Dataset excerpts:
---*---

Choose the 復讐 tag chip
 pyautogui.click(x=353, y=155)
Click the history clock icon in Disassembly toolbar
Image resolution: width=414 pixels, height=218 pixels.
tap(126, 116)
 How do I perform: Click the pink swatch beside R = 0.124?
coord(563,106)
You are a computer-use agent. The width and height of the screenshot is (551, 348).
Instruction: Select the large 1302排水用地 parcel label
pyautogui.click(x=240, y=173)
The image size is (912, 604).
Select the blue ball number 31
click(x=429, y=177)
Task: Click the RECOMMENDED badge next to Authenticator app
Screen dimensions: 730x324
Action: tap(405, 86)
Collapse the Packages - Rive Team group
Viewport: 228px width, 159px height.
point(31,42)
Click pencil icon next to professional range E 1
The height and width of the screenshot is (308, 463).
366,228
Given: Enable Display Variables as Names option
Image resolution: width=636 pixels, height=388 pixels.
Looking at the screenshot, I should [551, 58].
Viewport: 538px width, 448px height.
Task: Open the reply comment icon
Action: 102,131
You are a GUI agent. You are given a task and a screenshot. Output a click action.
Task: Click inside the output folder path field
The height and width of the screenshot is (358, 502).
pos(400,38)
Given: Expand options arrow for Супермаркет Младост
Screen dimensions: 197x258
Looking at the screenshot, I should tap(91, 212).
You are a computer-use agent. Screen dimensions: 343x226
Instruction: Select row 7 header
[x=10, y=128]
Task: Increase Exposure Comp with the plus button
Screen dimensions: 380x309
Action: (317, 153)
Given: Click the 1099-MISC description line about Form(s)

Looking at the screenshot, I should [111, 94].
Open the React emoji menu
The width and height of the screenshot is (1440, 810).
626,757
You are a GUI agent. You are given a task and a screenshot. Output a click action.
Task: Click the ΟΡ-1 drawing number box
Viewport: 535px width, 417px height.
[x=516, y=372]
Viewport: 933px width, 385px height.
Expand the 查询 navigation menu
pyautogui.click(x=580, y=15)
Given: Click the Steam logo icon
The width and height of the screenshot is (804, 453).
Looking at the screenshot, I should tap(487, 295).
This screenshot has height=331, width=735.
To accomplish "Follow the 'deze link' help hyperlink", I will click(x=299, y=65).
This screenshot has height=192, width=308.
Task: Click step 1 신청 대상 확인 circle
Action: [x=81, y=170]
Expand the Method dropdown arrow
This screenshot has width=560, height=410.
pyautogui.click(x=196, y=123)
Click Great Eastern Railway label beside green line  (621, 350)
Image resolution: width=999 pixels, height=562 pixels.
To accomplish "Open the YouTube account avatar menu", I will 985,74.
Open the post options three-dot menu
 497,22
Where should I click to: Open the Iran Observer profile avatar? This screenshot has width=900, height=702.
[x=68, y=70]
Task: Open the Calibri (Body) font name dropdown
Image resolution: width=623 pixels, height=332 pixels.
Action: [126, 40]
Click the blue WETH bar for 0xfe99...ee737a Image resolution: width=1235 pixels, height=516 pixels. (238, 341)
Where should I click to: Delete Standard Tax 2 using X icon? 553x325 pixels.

---*---

» EXERCISE INSTRUCTIONS:
Every record above is to be copied out exactly.

» EXPECTED ANSWER:
Choose the 復讐 tag chip
 pyautogui.click(x=353, y=155)
Click the history clock icon in Disassembly toolbar
Image resolution: width=414 pixels, height=218 pixels.
tap(126, 116)
 How do I perform: Click the pink swatch beside R = 0.124?
coord(563,106)
You are a computer-use agent. The width and height of the screenshot is (551, 348).
Instruction: Select the large 1302排水用地 parcel label
pyautogui.click(x=240, y=173)
The image size is (912, 604).
Select the blue ball number 31
click(x=429, y=177)
Task: Click the RECOMMENDED badge next to Authenticator app
Screen dimensions: 730x324
Action: tap(405, 86)
Collapse the Packages - Rive Team group
Viewport: 228px width, 159px height.
point(31,42)
Click pencil icon next to professional range E 1
The height and width of the screenshot is (308, 463).
366,228
Given: Enable Display Variables as Names option
Image resolution: width=636 pixels, height=388 pixels.
Looking at the screenshot, I should [551, 58].
Viewport: 538px width, 448px height.
Task: Open the reply comment icon
Action: 102,131
You are a GUI agent. You are given a task and a screenshot. Output a click action.
Task: Click inside the output folder path field
The height and width of the screenshot is (358, 502).
pos(400,38)
Given: Expand options arrow for Супермаркет Младост
Screen dimensions: 197x258
Looking at the screenshot, I should tap(91, 212).
You are a computer-use agent. Screen dimensions: 343x226
Instruction: Select row 7 header
[x=10, y=128]
Task: Increase Exposure Comp with the plus button
Screen dimensions: 380x309
Action: (317, 153)
Given: Click the 1099-MISC description line about Form(s)

Looking at the screenshot, I should [111, 94].
Open the React emoji menu
The width and height of the screenshot is (1440, 810).
626,757
You are a GUI agent. You are given a task and a screenshot. Output a click action.
Task: Click the ΟΡ-1 drawing number box
Viewport: 535px width, 417px height.
[x=516, y=372]
Viewport: 933px width, 385px height.
Expand the 查询 navigation menu
pyautogui.click(x=580, y=15)
Given: Click the Steam logo icon
The width and height of the screenshot is (804, 453).
Looking at the screenshot, I should tap(487, 295).
This screenshot has height=331, width=735.
To accomplish "Follow the 'deze link' help hyperlink", I will click(x=299, y=65).
This screenshot has height=192, width=308.
Task: Click step 1 신청 대상 확인 circle
Action: [x=81, y=170]
Expand the Method dropdown arrow
This screenshot has width=560, height=410.
pyautogui.click(x=196, y=123)
Click Great Eastern Railway label beside green line  (621, 350)
Image resolution: width=999 pixels, height=562 pixels.
To accomplish "Open the YouTube account avatar menu", I will 985,74.
Open the post options three-dot menu
 497,22
Where should I click to: Open the Iran Observer profile avatar? This screenshot has width=900, height=702.
[x=68, y=70]
Task: Open the Calibri (Body) font name dropdown
Image resolution: width=623 pixels, height=332 pixels.
Action: [126, 40]
Click the blue WETH bar for 0xfe99...ee737a Image resolution: width=1235 pixels, height=516 pixels. (238, 341)
Where should I click to: Delete Standard Tax 2 using X icon? 553x325 pixels.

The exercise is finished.